If the bottom receives paychecks, that's more money they can spend/save. The more money in their pockets, or in their banks, the more products they can spend on. This essentially raises aggregate demand, and increases in production and sales in the long run (this is the part where it benefits the "top"; after the "bottom" has gotten their benefit). Therefore it's bottom-to-top.
Dear Leader is telling California, in effect, to leave wages intact and shed jobs, which takes more paychecks away from more people, requiring more unemployment benefits be paid by California. Even by your reasoning, as the spending-as-stimulus plan is failing to preserve paychecks, it cannot qualify as "bottom up".
Further, unless and until the spending-as-stimulus plan has specific employment targets (which it does not), there is no guarantee that companies will hire in proportion to the monies spent on "stimulus". There is not one single job or paycheck explicitly guaranteed anywhere in the text of the porkulus bill.

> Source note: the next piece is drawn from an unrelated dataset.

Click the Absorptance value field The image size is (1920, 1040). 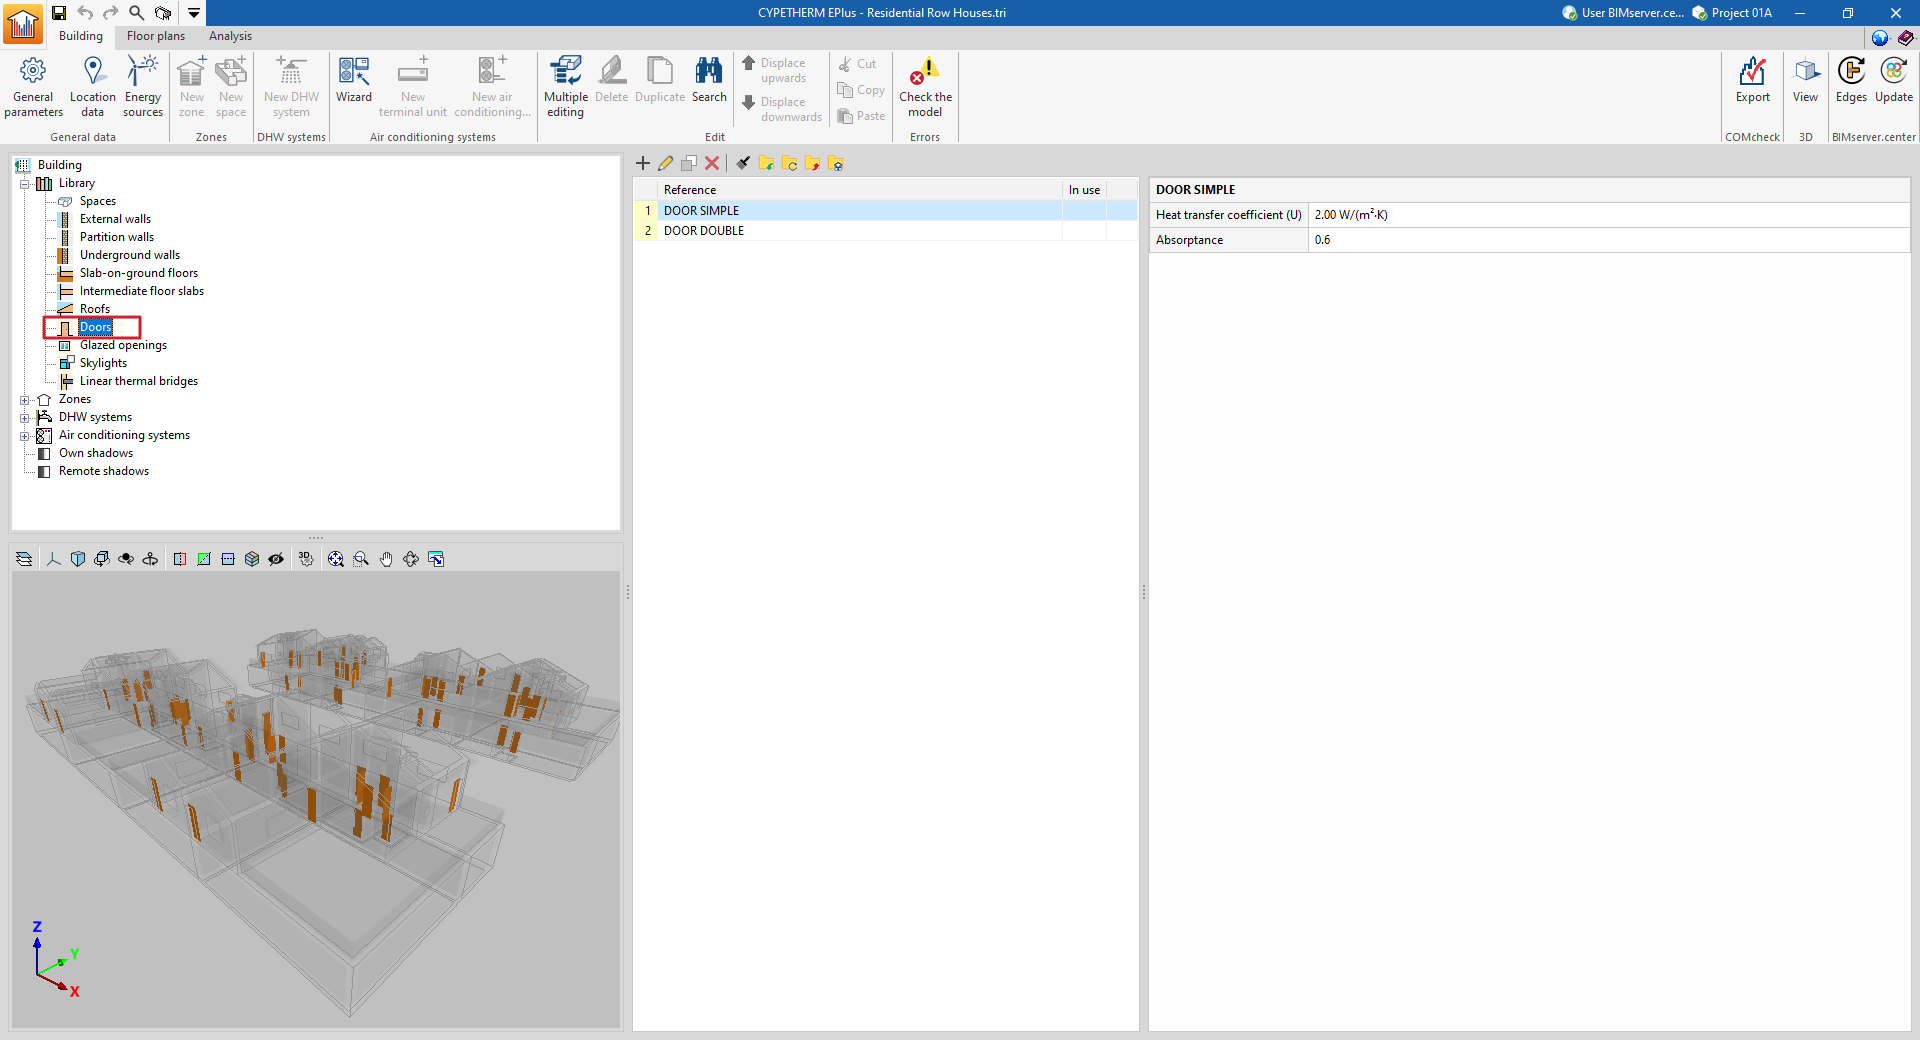tap(1608, 240)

FDR's New Deal programs (WPA and CCC) were authentic "bottom up" stimulus efforts because they put people to work directly, put money in their pockets directly, and let their spending inject demand back into the economy. Dear Leader has proposed nothing of the kind.
President Bush's stimulus checks last year were authentic "bottom up" because they put money directly in the hands of taxpayers. Dear Leader has proposed nothing of the kind.
In fact, one of the biggest criticisms of the porkulus bill was and remains that Republicans, using Dear Leader's own pie-in-the-sky assumptions, showed that more jobs could be saved/created through a series of tax cuts with no additional spending. As job creation/salvation efforts go, Dear Leader's non-stimulus bill is a farce.
Also, as monstrous as the spending-as-stimulus obscenity is, it is the smallest part of the stimulative flailings Dear Leader has pursued. The greatest portion of his stimulative efforts are in the financial sector with the bailing out of AIG and Wall Street--yes, the programs were started in the Bush Administration, but Dear Leader is expanding upon and endorsing those efforts, and has co-opted them as his own. Efforts to stimulate lending and credit are not "bottom up" either, unless you're proposing Dear Leader give every American a government-backed Visa Card and encourage shopping sprees.
But like I said, it depends on what you think is the solution to the economic problem. If you don't think Keynesian economics is the answer, obviously you wont agree with the stimulus package.
Keynes' approach has failed miserably everywhere it's been tried. Historical fact, Democrat delusions to the contrary notwithstanding. Government spending is not a substitute for private sector spending--and by the very nature of its sources of cash to spend, can never be a substitute for private sector spending.